### Problem to work on
What you return must match the records word for word.

### The data

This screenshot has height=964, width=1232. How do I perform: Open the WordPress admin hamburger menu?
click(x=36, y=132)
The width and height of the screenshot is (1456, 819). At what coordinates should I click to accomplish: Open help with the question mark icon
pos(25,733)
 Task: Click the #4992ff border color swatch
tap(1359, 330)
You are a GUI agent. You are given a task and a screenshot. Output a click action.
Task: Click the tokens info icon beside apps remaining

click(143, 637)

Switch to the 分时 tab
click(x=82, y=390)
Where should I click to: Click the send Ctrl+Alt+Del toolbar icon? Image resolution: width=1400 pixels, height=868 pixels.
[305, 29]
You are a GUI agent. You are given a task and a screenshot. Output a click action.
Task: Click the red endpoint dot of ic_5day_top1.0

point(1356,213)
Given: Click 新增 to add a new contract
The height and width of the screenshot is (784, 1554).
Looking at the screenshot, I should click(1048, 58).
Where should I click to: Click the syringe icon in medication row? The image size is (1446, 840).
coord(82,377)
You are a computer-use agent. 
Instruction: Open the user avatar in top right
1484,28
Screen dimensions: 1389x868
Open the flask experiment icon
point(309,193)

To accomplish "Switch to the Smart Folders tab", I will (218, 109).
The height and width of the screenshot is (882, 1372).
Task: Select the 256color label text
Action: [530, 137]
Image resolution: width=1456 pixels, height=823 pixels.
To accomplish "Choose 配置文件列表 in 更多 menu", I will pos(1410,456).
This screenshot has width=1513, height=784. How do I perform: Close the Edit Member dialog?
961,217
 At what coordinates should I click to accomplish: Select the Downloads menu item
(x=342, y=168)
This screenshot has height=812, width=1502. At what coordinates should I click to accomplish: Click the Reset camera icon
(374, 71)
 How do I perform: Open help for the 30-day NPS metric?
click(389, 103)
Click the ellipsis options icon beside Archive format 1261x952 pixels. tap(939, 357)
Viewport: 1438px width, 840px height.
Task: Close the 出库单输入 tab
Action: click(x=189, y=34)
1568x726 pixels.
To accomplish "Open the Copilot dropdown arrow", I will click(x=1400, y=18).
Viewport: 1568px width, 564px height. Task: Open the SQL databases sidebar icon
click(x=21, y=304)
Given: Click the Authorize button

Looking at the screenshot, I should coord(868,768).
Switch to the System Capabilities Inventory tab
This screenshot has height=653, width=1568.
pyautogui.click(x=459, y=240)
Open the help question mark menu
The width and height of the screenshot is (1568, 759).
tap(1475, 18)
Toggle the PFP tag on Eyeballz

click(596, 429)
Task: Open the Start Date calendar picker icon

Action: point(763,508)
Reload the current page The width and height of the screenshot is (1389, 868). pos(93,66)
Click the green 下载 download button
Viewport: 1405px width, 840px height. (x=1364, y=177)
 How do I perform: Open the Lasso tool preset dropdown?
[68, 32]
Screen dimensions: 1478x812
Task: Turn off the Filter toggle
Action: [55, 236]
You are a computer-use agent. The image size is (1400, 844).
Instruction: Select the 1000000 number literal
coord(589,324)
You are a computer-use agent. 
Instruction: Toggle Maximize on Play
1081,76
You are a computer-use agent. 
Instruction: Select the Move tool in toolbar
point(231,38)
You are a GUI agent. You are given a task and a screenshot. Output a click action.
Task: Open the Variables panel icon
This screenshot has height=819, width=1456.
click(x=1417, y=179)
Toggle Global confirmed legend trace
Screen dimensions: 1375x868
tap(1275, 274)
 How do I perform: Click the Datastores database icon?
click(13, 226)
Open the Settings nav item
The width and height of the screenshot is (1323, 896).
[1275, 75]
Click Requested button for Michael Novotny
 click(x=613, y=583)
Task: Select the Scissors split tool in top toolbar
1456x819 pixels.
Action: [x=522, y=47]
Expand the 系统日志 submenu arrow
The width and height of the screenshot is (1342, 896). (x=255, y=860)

### Response for this exercise
This screenshot has height=964, width=1232. How do I perform: Open the WordPress admin hamburger menu?
click(x=36, y=132)
The width and height of the screenshot is (1456, 819). At what coordinates should I click to accomplish: Open help with the question mark icon
pos(25,733)
 Task: Click the #4992ff border color swatch
tap(1359, 330)
You are a GUI agent. You are given a task and a screenshot. Output a click action.
Task: Click the tokens info icon beside apps remaining

click(143, 637)

Switch to the 分时 tab
click(x=82, y=390)
Where should I click to: Click the send Ctrl+Alt+Del toolbar icon? Image resolution: width=1400 pixels, height=868 pixels.
[305, 29]
You are a GUI agent. You are given a task and a screenshot. Output a click action.
Task: Click the red endpoint dot of ic_5day_top1.0

point(1356,213)
Given: Click 新增 to add a new contract
The height and width of the screenshot is (784, 1554).
Looking at the screenshot, I should click(1048, 58).
Where should I click to: Click the syringe icon in medication row? The image size is (1446, 840).
coord(82,377)
You are a computer-use agent. 
Instruction: Open the user avatar in top right
1484,28
Screen dimensions: 1389x868
Open the flask experiment icon
point(309,193)

To accomplish "Switch to the Smart Folders tab", I will (218, 109).
The height and width of the screenshot is (882, 1372).
Task: Select the 256color label text
Action: [530, 137]
Image resolution: width=1456 pixels, height=823 pixels.
To accomplish "Choose 配置文件列表 in 更多 menu", I will pos(1410,456).
This screenshot has width=1513, height=784. How do I perform: Close the Edit Member dialog?
961,217
 At what coordinates should I click to accomplish: Select the Downloads menu item
(x=342, y=168)
This screenshot has height=812, width=1502. At what coordinates should I click to accomplish: Click the Reset camera icon
(374, 71)
 How do I perform: Open help for the 30-day NPS metric?
click(389, 103)
Click the ellipsis options icon beside Archive format 1261x952 pixels. tap(939, 357)
Viewport: 1438px width, 840px height.
Task: Close the 出库单输入 tab
Action: click(x=189, y=34)
1568x726 pixels.
To accomplish "Open the Copilot dropdown arrow", I will click(x=1400, y=18).
Viewport: 1568px width, 564px height. Task: Open the SQL databases sidebar icon
click(x=21, y=304)
Given: Click the Authorize button

Looking at the screenshot, I should coord(868,768).
Switch to the System Capabilities Inventory tab
This screenshot has height=653, width=1568.
pyautogui.click(x=459, y=240)
Open the help question mark menu
The width and height of the screenshot is (1568, 759).
tap(1475, 18)
Toggle the PFP tag on Eyeballz

click(596, 429)
Task: Open the Start Date calendar picker icon

Action: point(763,508)
Reload the current page The width and height of the screenshot is (1389, 868). pos(93,66)
Click the green 下载 download button
Viewport: 1405px width, 840px height. (x=1364, y=177)
 How do I perform: Open the Lasso tool preset dropdown?
[68, 32]
Screen dimensions: 1478x812
Task: Turn off the Filter toggle
Action: [55, 236]
You are a computer-use agent. The image size is (1400, 844).
Instruction: Select the 1000000 number literal
coord(589,324)
You are a computer-use agent. 
Instruction: Toggle Maximize on Play
1081,76
You are a computer-use agent. 
Instruction: Select the Move tool in toolbar
point(231,38)
You are a GUI agent. You are given a task and a screenshot. Output a click action.
Task: Open the Variables panel icon
This screenshot has height=819, width=1456.
click(x=1417, y=179)
Toggle Global confirmed legend trace
Screen dimensions: 1375x868
tap(1275, 274)
 How do I perform: Click the Datastores database icon?
click(13, 226)
Open the Settings nav item
The width and height of the screenshot is (1323, 896).
[1275, 75]
Click Requested button for Michael Novotny
 click(x=613, y=583)
Task: Select the Scissors split tool in top toolbar
1456x819 pixels.
Action: [x=522, y=47]
Expand the 系统日志 submenu arrow
The width and height of the screenshot is (1342, 896). (x=255, y=860)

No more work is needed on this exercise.